Exercise details
Images in the records should be skipped while the rest is transcribed verbatim.

****

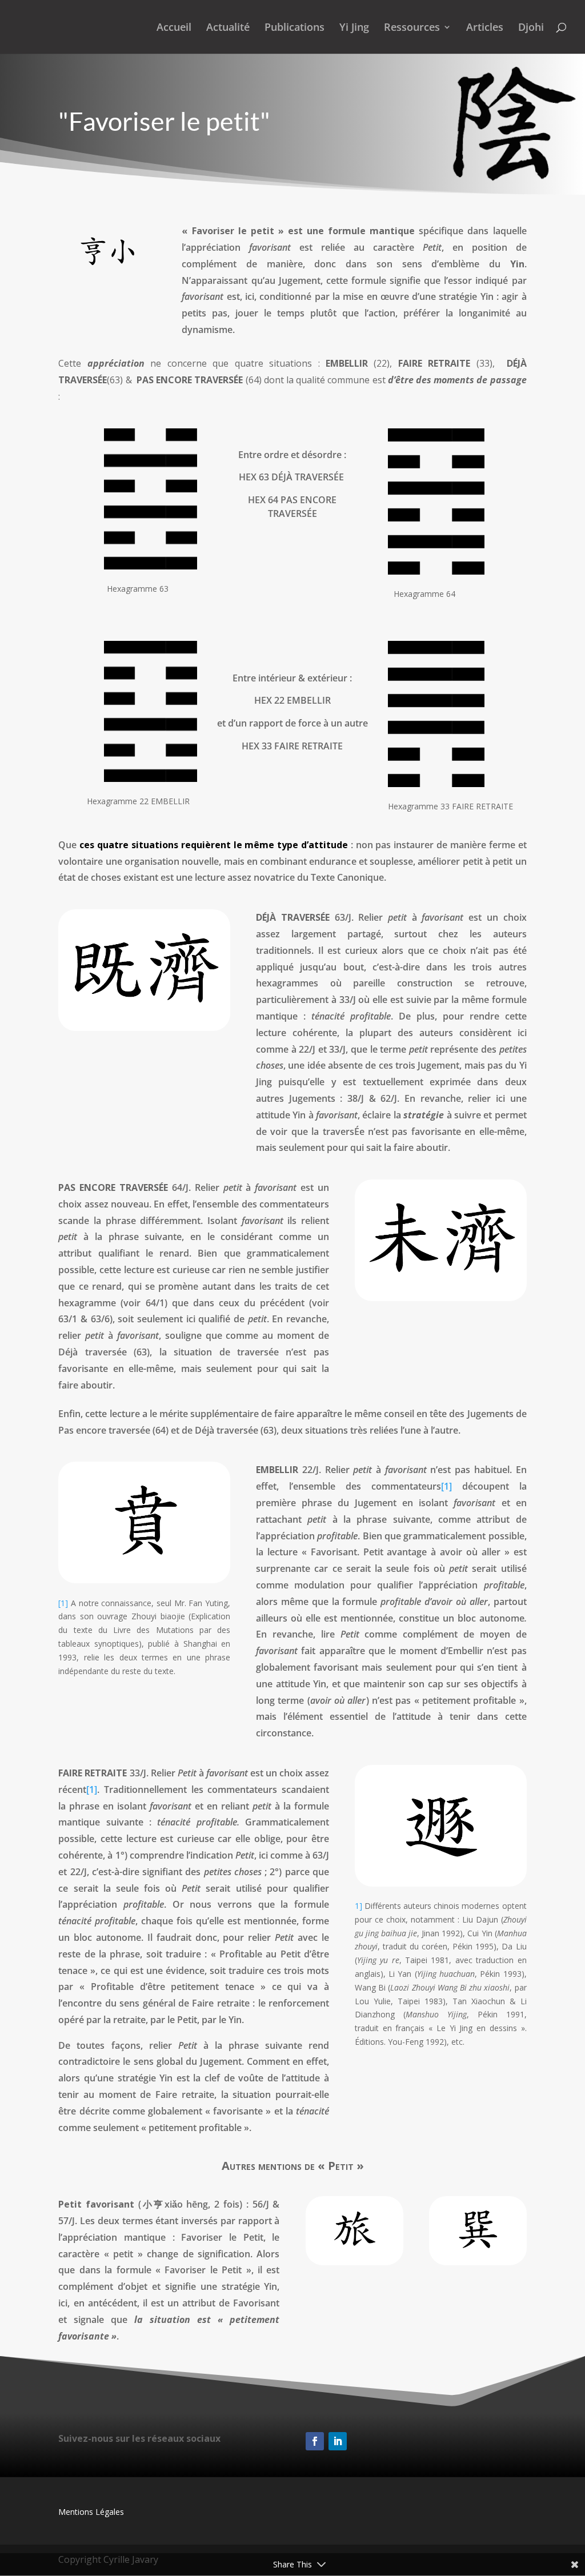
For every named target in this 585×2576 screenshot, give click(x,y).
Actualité (228, 28)
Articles (484, 28)
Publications (294, 28)
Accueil (174, 28)
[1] (63, 1603)
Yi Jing (354, 28)
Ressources (412, 28)
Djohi (531, 28)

****

Response
For every named target in this 585×2576 screenshot, give click(x,y).
Actualité (228, 28)
Articles (484, 28)
Publications (294, 28)
Accueil (174, 28)
[1] (63, 1603)
Yi Jing (354, 28)
Ressources (412, 28)
Djohi (531, 28)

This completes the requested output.